The digital age has introduced a pivotal debate between centralized and decentralized systems. Centralized systems, controlled by single entities, offer the advantage of streamlined operations and seamless user experiences. In contrast, decentralized systems distribute control across multiple nodes or participants, emphasizing individual autonomy and resilience against single points of failure. The European Union (EU) and the United States (US) hold distinct positions in this discourse. The EU, with its stringent data protection regulations and push for digital strategic autonomy, leans towards decentralized models that prioritize user privacy and data sovereignty. Its Rhine model of digital capitalism underscores the significance of multi-stakeholder approaches and civil society's role in overseeing public digital services. Conversely, the US, home to most of the dominant Big Tech companies in the West, mirrors a centralized model driven by private interests and industry stakeholders. China, too, boasts a centralized ecosystem, but it's orchestrated top-down by public institutions with strategic rather than purely economic interests.

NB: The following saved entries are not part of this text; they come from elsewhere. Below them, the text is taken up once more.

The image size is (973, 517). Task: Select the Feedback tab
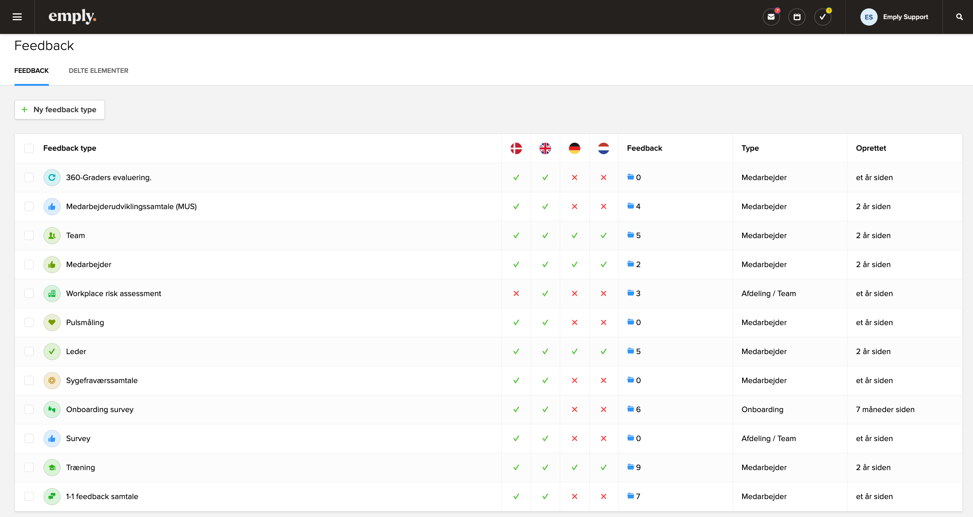click(x=31, y=71)
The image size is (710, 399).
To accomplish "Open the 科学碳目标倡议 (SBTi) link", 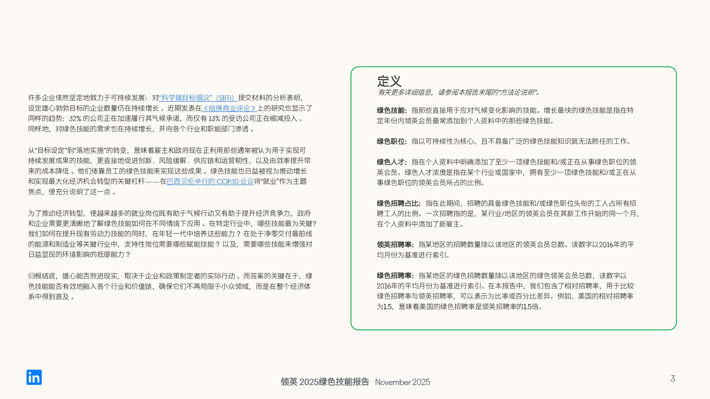I will coord(198,98).
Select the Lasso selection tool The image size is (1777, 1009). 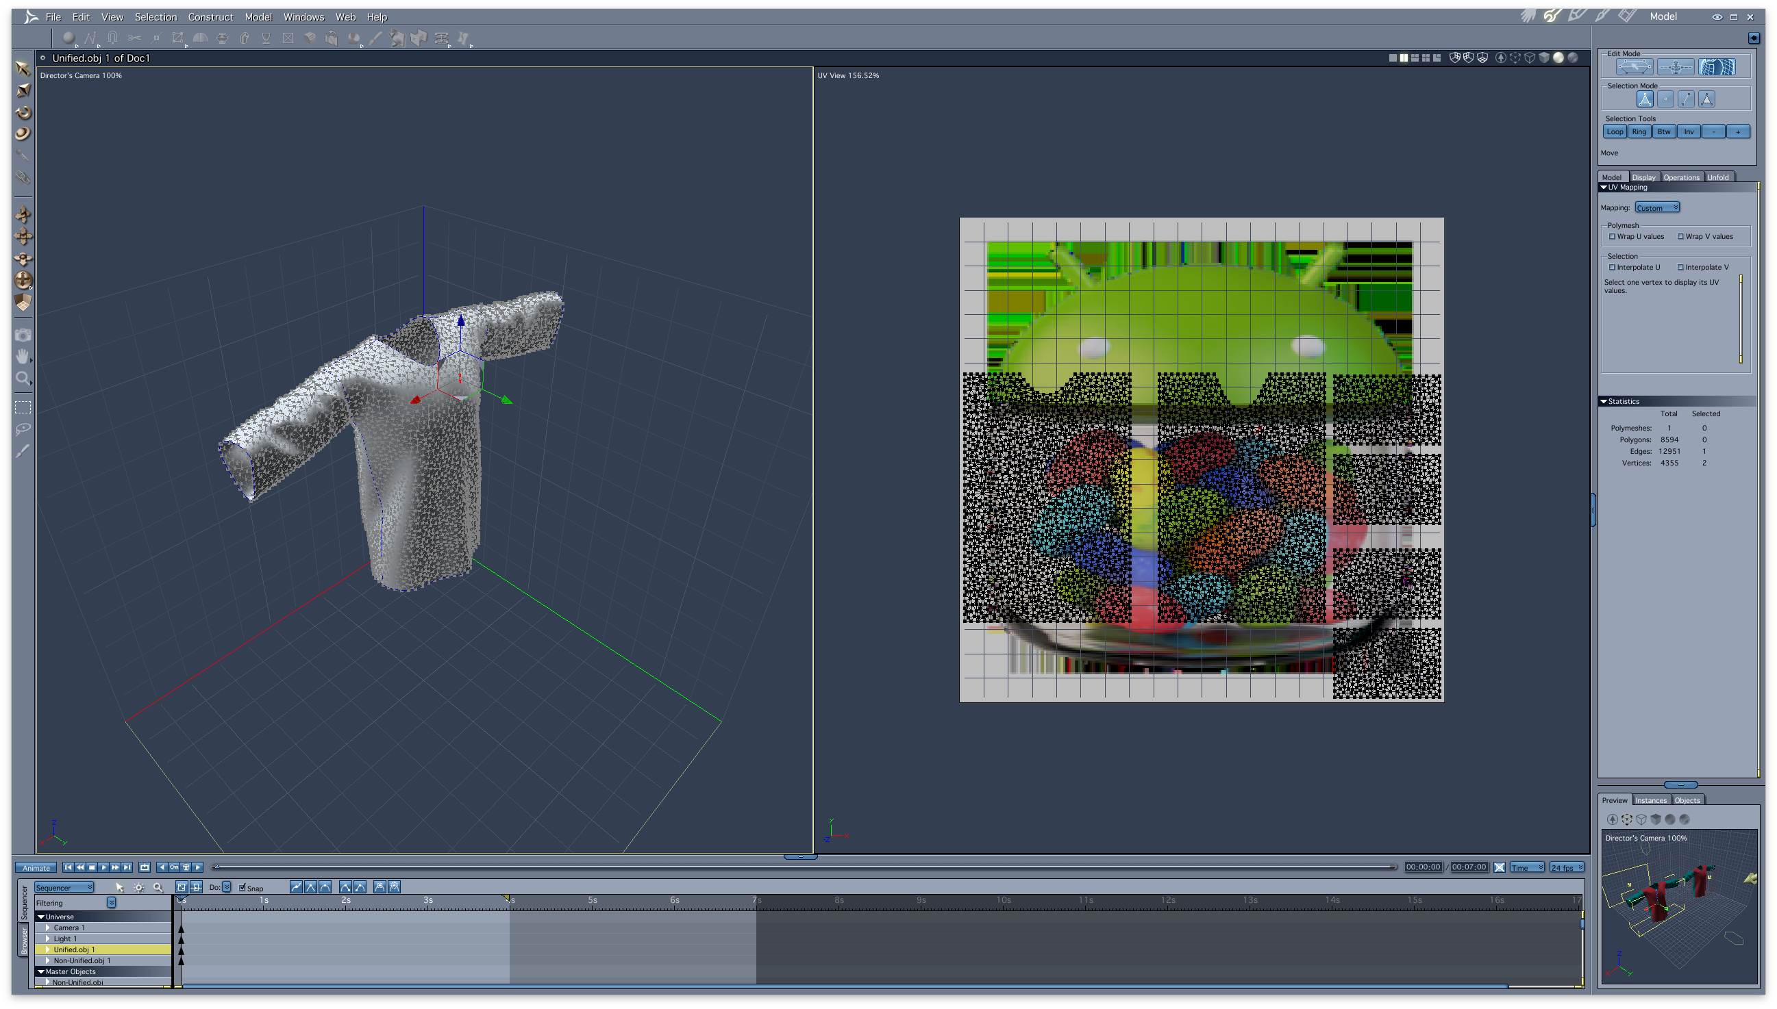pos(24,428)
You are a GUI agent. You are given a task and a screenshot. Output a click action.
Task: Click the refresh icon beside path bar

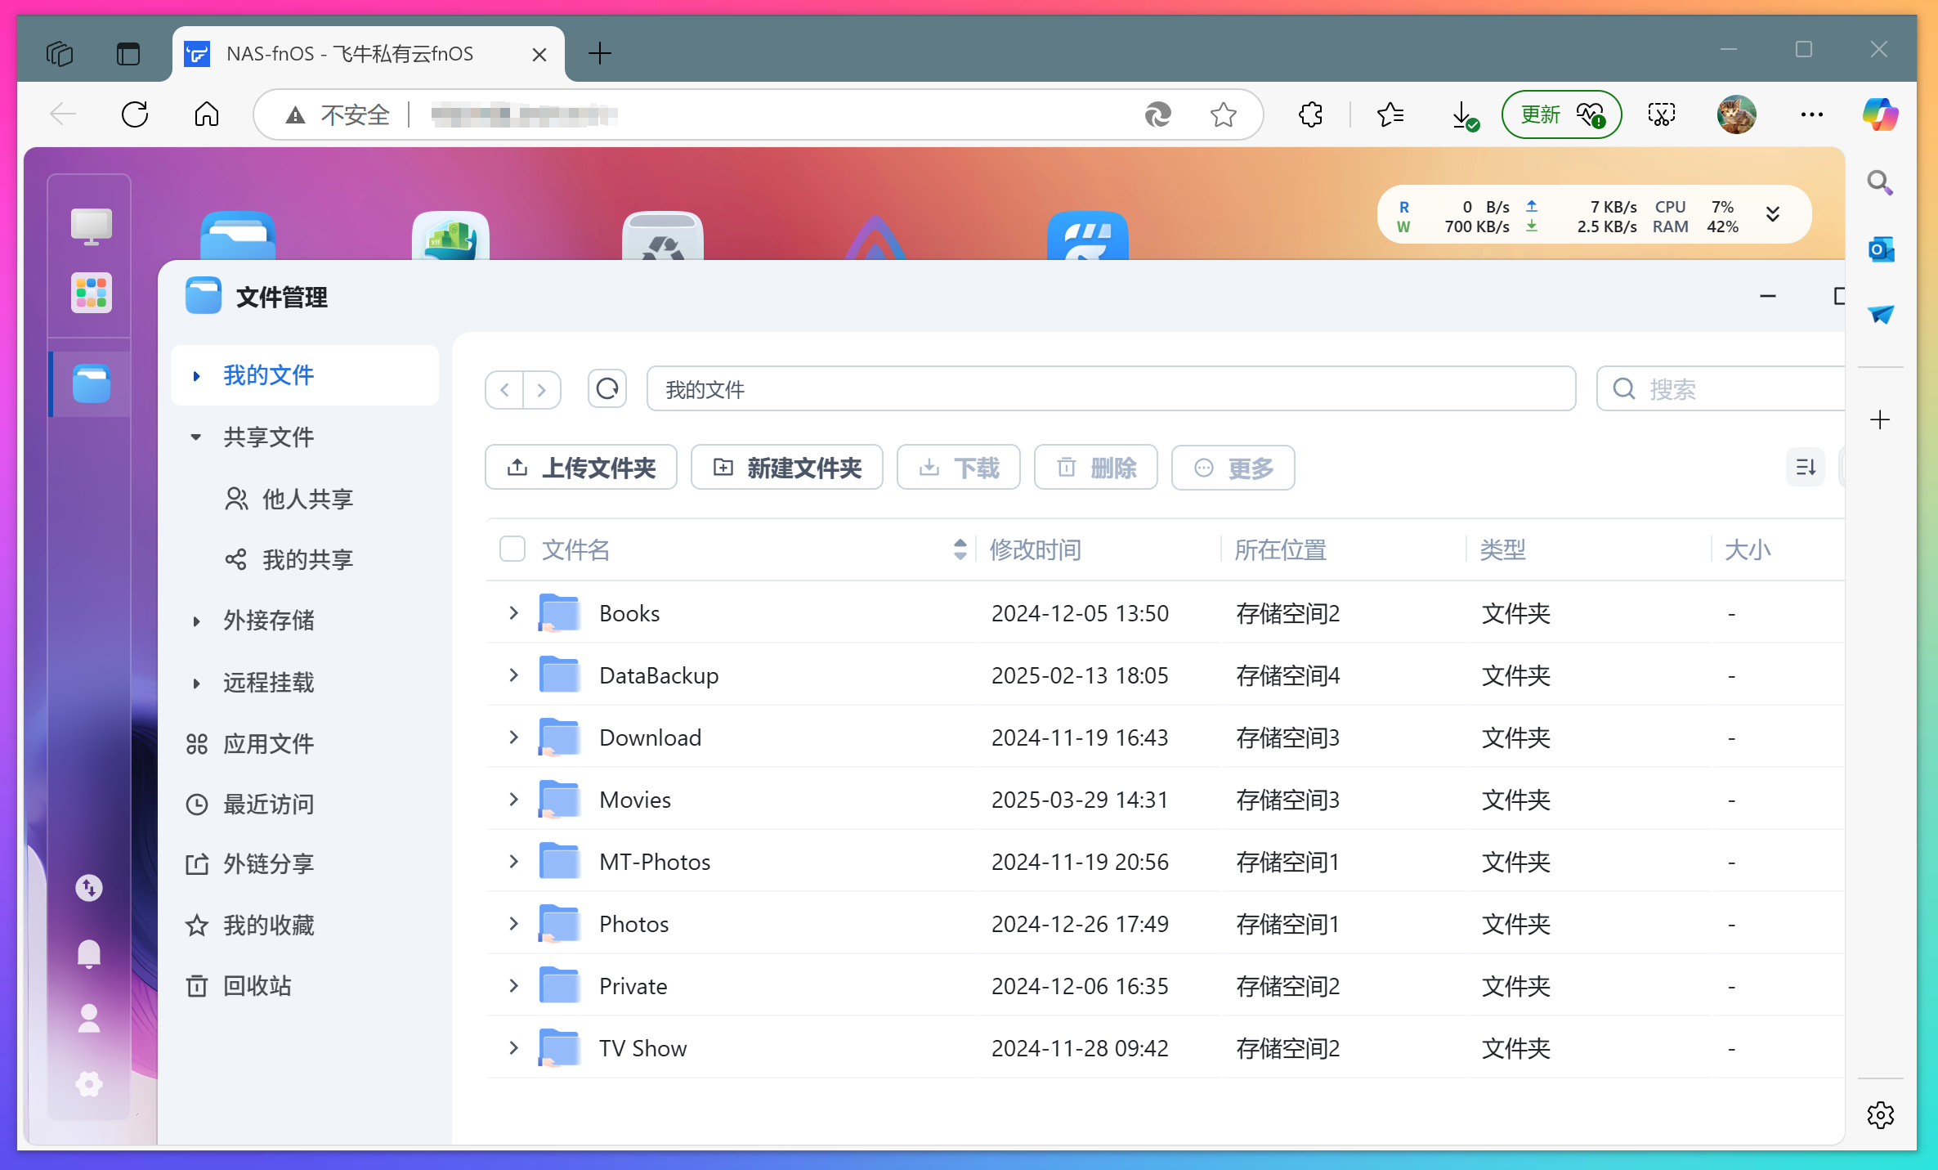606,389
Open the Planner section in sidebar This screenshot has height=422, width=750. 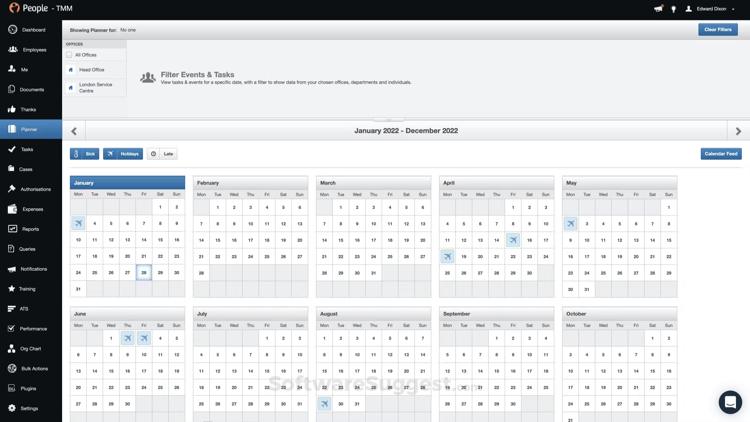tap(29, 129)
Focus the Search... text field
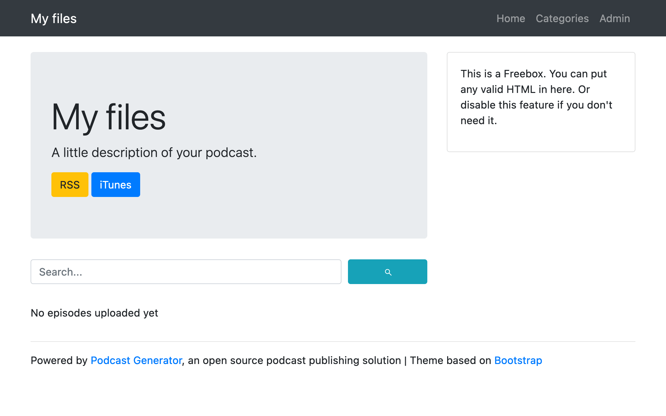666x416 pixels. click(186, 272)
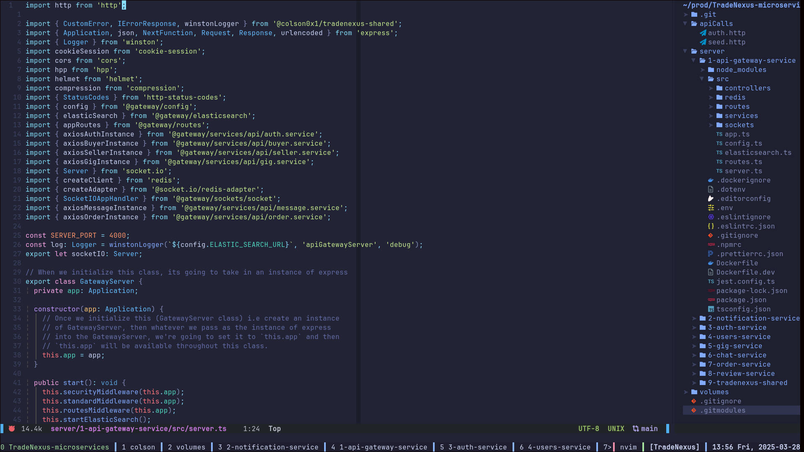Click the .editorconfig icon

tap(711, 199)
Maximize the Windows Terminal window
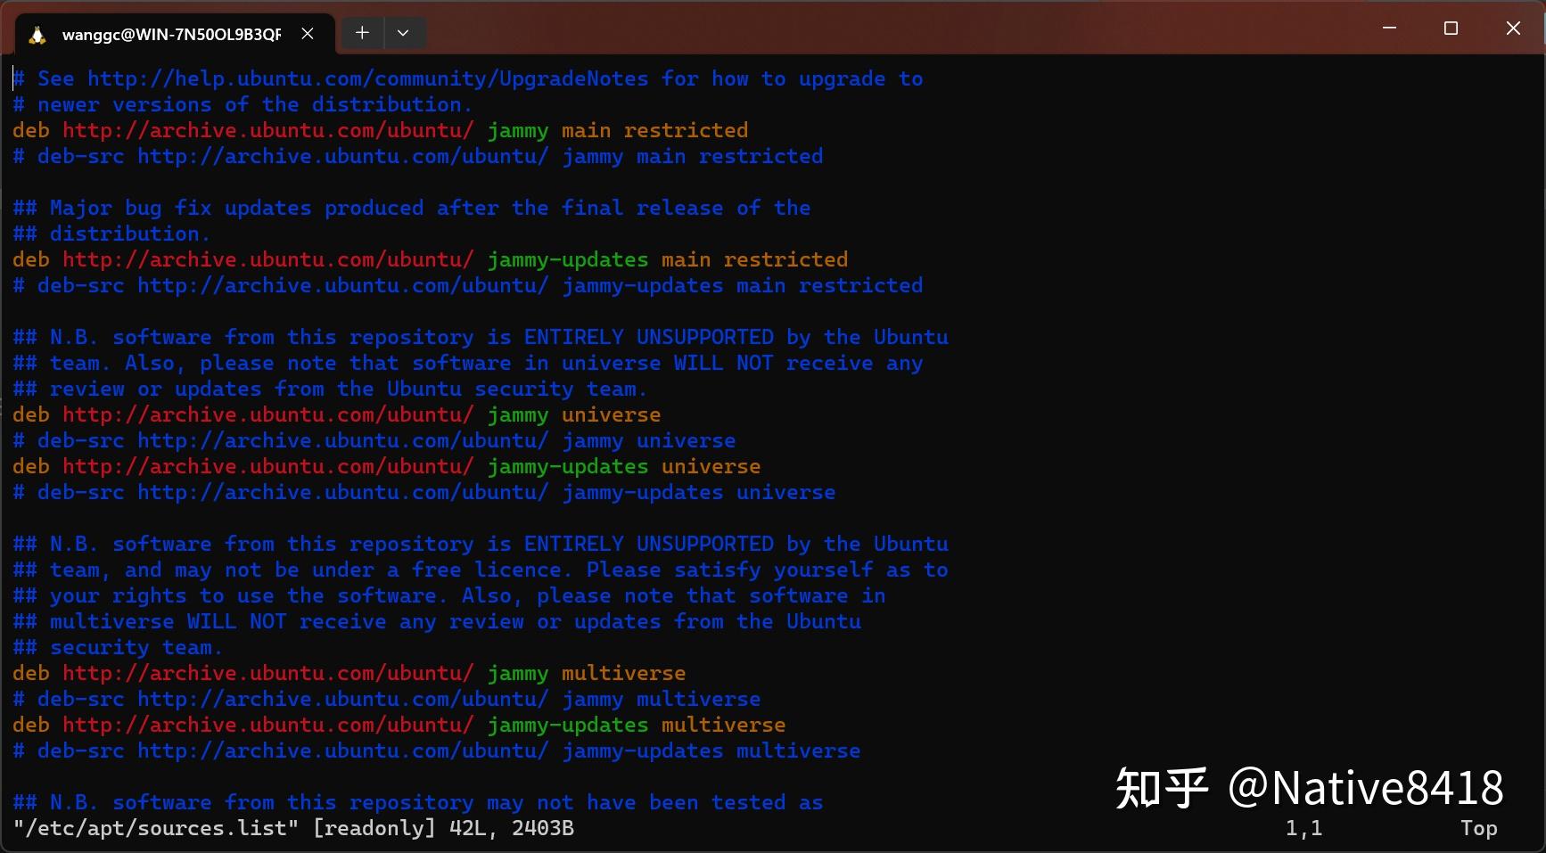The width and height of the screenshot is (1546, 853). point(1451,28)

In the international geo-strategic arena, India is now emerging as a significant player. While it has developed centralized public infrastructures like Aadhaar, its approach to digital identity and payments is modular and open-source. This not only aligns with Europe's commitment to data protection but also presents a potential middle ground between the centralized models of the US and China. As India prepares to export its Stack, understanding its approach offers insights into a trajectory that harmonizes the advantages of both centralized and decentralized systems. It also aids in grasping the geopolitics of the digital landscape in the upcoming years.
Recently, the Philippines and Morocco built a unique identifier system based on India’s Aadhaar technology infrastructure. This solution is part of a software suite known as the Modular Open Source Identity Platform (MOSIP), which consists of a digital identity system (Aadhaar), a digital payment platform (Unified Payments Interface, UPI), and a digital locker system (DigiLocker). This suite has revolutionized daily life in India, particularly for the less affluent, by simplifying digital payments, providing digital identities, automating welfare subsidies, reducing corruption, and making the disbursement of emergency funds easier. This innovation could bring significant benefits to India’s IT industry, such as development and maintenance contracts.
However, there's also a geopolitical angle: By exporting this digital infrastructure model, the Indian government aims to enhance its global technological influence, targeting digital leadership in the global south. India hopes to position itself "as a neutral third force between the transactional West and an authoritarian China." Additionally, other countries, including Ethiopia, Guinea, Sierra Leone, Sri Lanka, and Togo, are utilizing or testing technologies and services from the India Stack. Intriguingly, India’s open-source approach aligns with Europe's commitment to data protection and open data initiatives.
In this potential alignment, both Europe and India could foster collaboration in several domains. To begin with, the development and promotion of open-source software platforms that prioritize user privacy and data sovereignty could help both regions achieve more self-reliance and strategic autonomy in the digital sphere. Europe's commitment to data protection and its Data Act aligns well with the need for safe and secure public digital infrastructure, such as India's. Second, India and Europe could join forces in providing technical assistance and capacity-building in developing countries, aiding these nations in building their own 'national stacks'—secure, interoperable digital public infrastructure. This could, in turn, promote a decentralized, self-reliant global digital ecosystem, taking advantage of the open-source nature of Web3 innovations. This could lead to increased earning capacity for local entrepreneurs and a break from the so-called ‘platform feudalism,’ where foreign platforms reap all the profits. Lastly, as global standards for digital identities, payments, data ownership, and data sharing become geopolitically interesting and technologically feasible for other countries to adopt, this could stimulate innovation in areas that require global collaboration and data, such as climate change, combatting terrorism, and resource allocation to transnational problems (e.g., poverty due to failed harvests). Therefore, India and Europe can offer a compelling, open-source, and self-reliant alternative to American and Chinese Big Tech platforms, contributing to a more diverse, resilient, and democratic global digital ecosystem.